— WHAT THE TASK REQUIRES —
At the line containing "Task: Click the", begin an exact copy of the lines below and continue through the final one, with no pictures.

Screenshot grounding data
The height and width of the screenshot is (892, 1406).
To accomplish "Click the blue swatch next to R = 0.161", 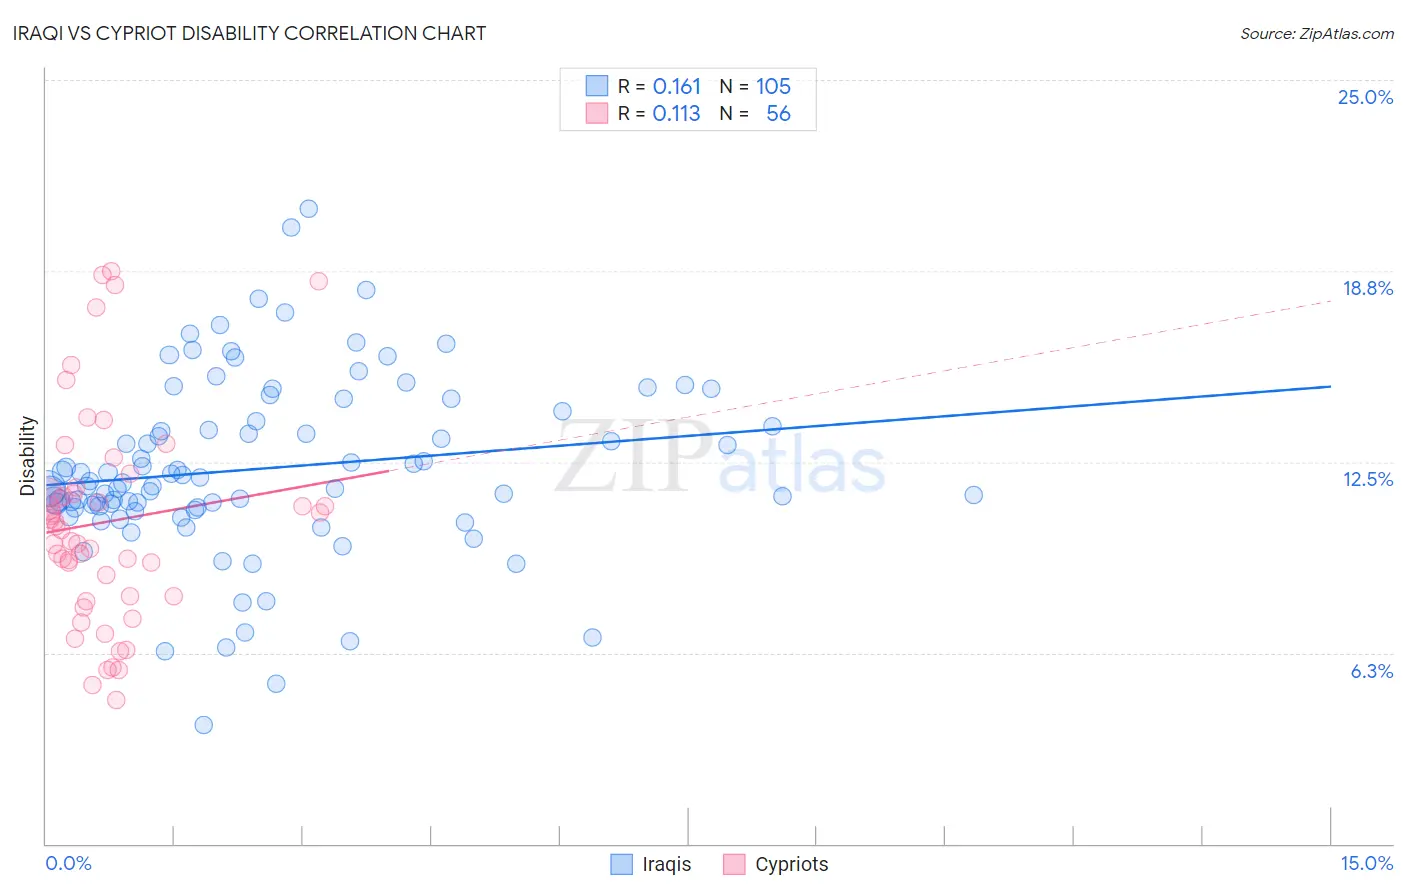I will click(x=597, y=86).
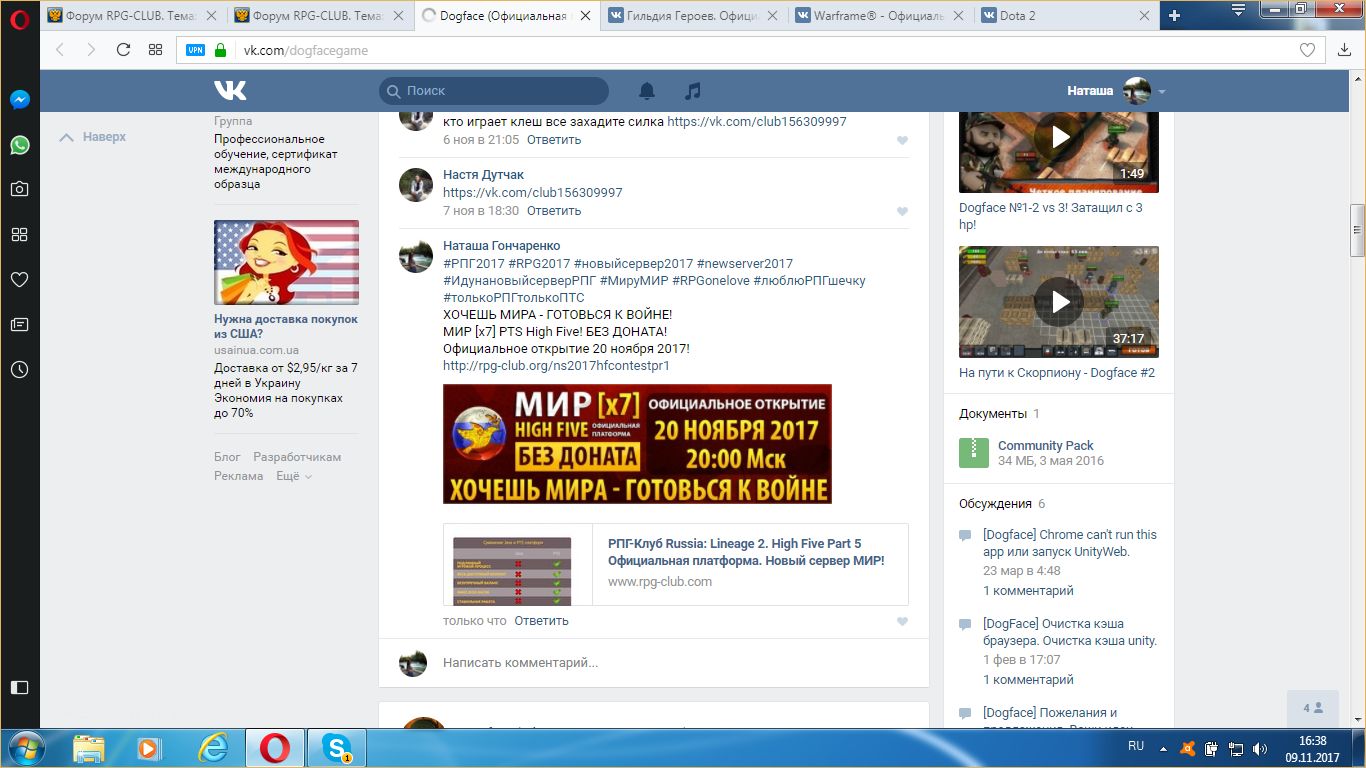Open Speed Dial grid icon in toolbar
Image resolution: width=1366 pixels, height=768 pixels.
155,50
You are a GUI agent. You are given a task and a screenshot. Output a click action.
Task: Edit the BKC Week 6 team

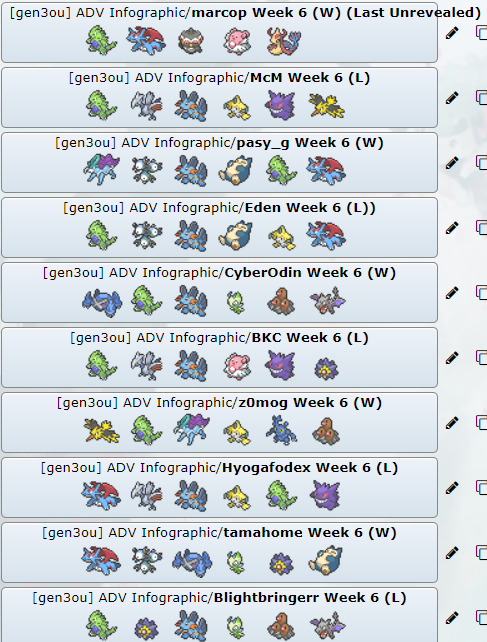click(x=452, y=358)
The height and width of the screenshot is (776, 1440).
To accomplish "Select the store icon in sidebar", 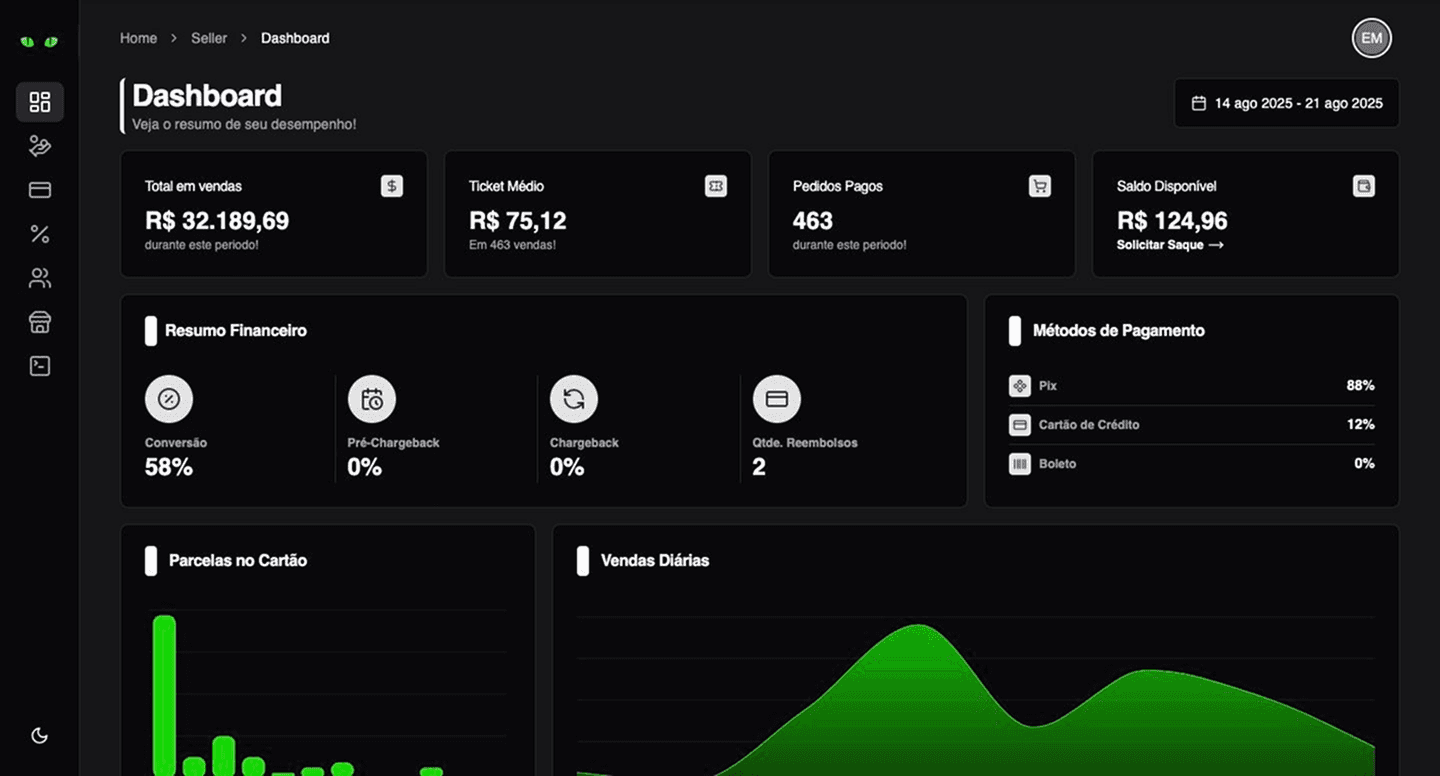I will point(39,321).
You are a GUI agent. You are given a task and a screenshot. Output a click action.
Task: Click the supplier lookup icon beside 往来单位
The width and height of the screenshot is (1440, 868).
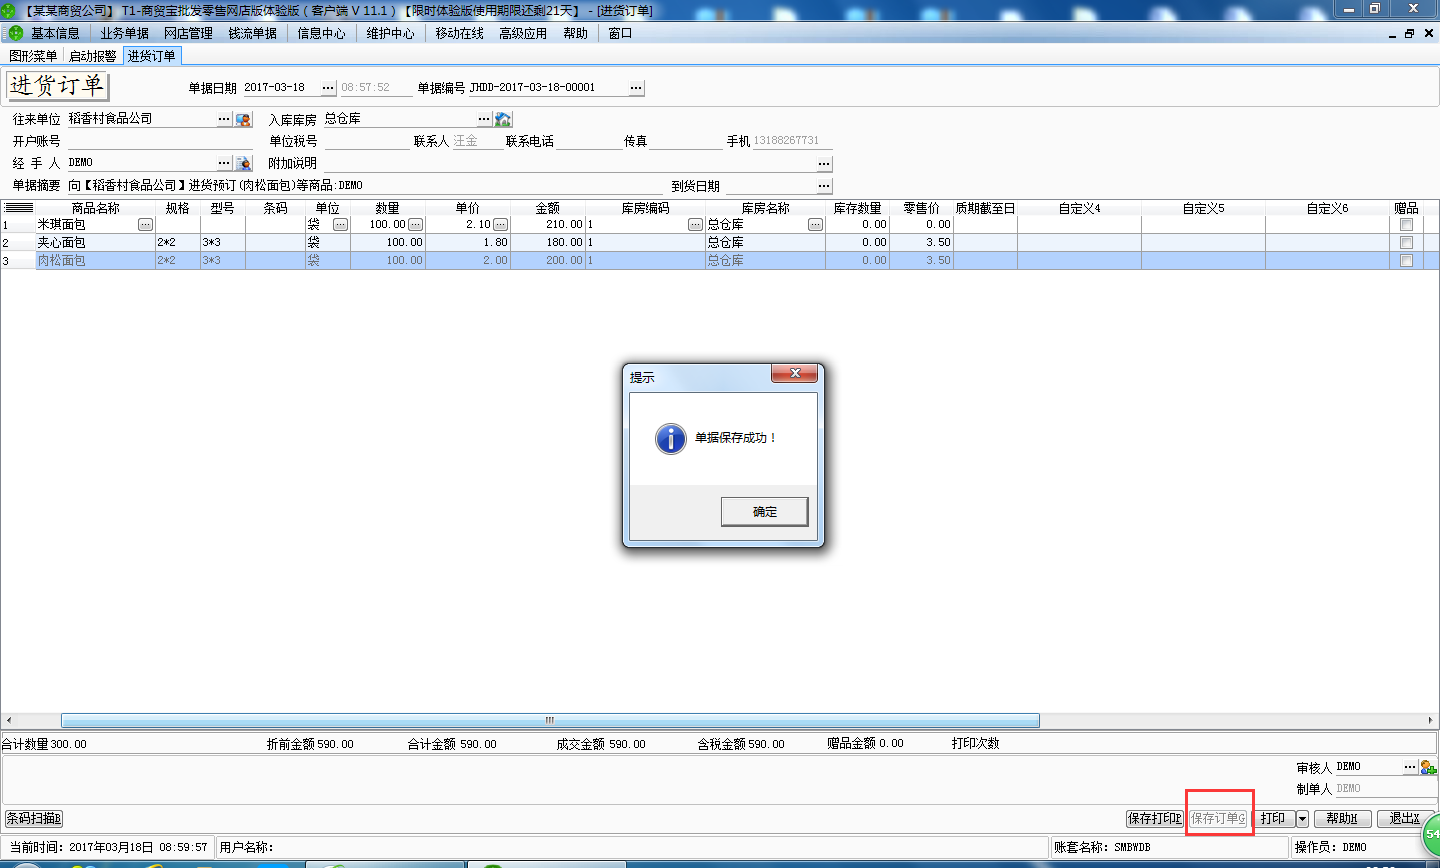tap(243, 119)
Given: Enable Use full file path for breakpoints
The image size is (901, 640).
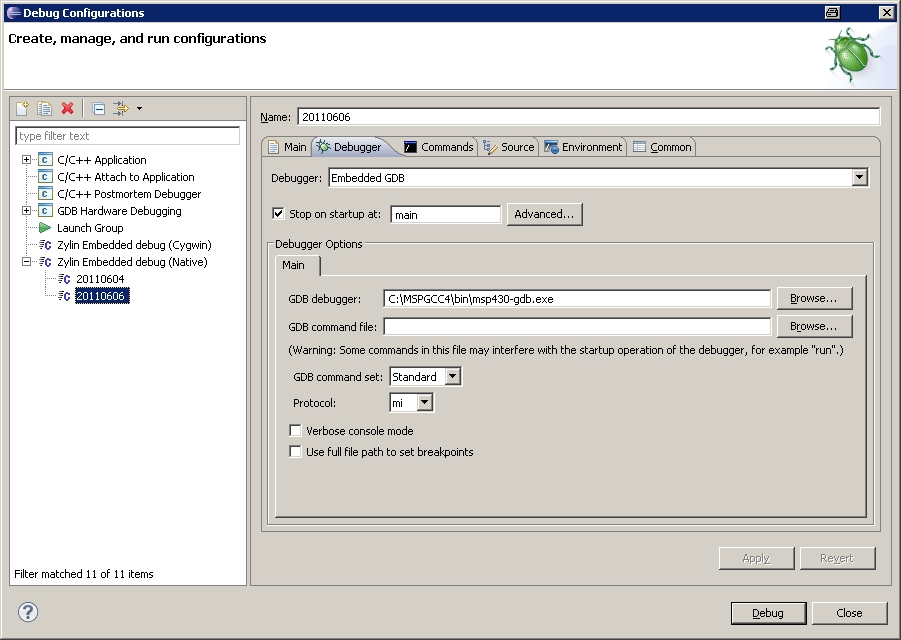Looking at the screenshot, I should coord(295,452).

— WRITTEN RESPONSE —
Task: Click the supplier lookup icon beside 往来单位
The width and height of the screenshot is (1440, 868).
tap(243, 119)
Given: Enable Use full file path for breakpoints
The image size is (901, 640).
Looking at the screenshot, I should coord(295,452).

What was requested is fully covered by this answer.